Goal: Count the lines in the records below that contain the string "dimensions", treating case as significant. Reply with the count alone.

Records to use:
----

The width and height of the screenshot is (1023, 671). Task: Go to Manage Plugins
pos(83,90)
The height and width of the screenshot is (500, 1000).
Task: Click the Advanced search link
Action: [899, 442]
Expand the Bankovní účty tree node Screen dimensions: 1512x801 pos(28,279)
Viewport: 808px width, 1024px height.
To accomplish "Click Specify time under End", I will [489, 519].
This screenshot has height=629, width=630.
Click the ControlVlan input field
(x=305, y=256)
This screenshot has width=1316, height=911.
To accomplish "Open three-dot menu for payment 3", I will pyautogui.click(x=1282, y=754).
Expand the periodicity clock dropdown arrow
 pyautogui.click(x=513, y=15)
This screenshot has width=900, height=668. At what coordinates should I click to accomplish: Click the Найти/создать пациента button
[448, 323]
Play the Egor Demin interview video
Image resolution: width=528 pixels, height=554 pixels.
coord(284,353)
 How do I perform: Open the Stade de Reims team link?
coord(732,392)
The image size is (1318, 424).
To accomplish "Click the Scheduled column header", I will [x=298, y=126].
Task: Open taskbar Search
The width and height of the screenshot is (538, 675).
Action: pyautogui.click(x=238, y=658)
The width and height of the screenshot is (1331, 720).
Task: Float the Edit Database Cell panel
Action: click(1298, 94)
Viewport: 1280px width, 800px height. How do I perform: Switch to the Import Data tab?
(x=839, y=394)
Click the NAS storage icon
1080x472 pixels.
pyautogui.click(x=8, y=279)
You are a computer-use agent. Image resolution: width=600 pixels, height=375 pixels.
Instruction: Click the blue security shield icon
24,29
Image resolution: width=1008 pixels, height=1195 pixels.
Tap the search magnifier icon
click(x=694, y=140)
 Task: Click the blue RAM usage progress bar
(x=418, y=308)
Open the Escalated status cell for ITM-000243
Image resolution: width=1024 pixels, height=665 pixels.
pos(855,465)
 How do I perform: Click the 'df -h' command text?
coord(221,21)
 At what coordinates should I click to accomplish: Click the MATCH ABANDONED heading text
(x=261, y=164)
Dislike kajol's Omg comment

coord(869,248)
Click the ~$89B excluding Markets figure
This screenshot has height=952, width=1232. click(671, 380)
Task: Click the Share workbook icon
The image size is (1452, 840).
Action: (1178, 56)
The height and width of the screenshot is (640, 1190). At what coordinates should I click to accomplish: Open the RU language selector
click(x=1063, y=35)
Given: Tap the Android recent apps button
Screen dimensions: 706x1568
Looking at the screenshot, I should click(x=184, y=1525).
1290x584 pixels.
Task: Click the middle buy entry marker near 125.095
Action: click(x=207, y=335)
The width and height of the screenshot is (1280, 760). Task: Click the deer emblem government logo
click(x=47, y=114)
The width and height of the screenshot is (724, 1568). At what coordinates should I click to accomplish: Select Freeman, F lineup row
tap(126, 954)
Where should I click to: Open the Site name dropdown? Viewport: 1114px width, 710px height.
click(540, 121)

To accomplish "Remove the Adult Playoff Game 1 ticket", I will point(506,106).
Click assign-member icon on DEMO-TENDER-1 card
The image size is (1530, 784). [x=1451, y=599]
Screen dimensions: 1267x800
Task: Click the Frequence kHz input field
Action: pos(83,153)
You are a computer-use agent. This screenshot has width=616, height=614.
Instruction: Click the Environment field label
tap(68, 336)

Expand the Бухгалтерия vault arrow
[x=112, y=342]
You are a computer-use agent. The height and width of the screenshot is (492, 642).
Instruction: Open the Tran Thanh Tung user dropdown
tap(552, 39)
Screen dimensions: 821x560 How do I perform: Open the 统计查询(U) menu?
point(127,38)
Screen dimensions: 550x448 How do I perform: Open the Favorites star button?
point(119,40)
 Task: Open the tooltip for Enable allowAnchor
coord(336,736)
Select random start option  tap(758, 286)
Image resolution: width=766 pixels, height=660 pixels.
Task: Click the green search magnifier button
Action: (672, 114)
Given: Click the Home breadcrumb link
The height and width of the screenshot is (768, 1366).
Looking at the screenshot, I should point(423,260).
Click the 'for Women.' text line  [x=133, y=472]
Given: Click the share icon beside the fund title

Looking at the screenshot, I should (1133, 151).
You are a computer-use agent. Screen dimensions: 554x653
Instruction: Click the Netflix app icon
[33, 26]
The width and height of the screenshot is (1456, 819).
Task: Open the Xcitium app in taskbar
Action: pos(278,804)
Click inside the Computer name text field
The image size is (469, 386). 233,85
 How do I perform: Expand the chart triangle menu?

----

Response below: 6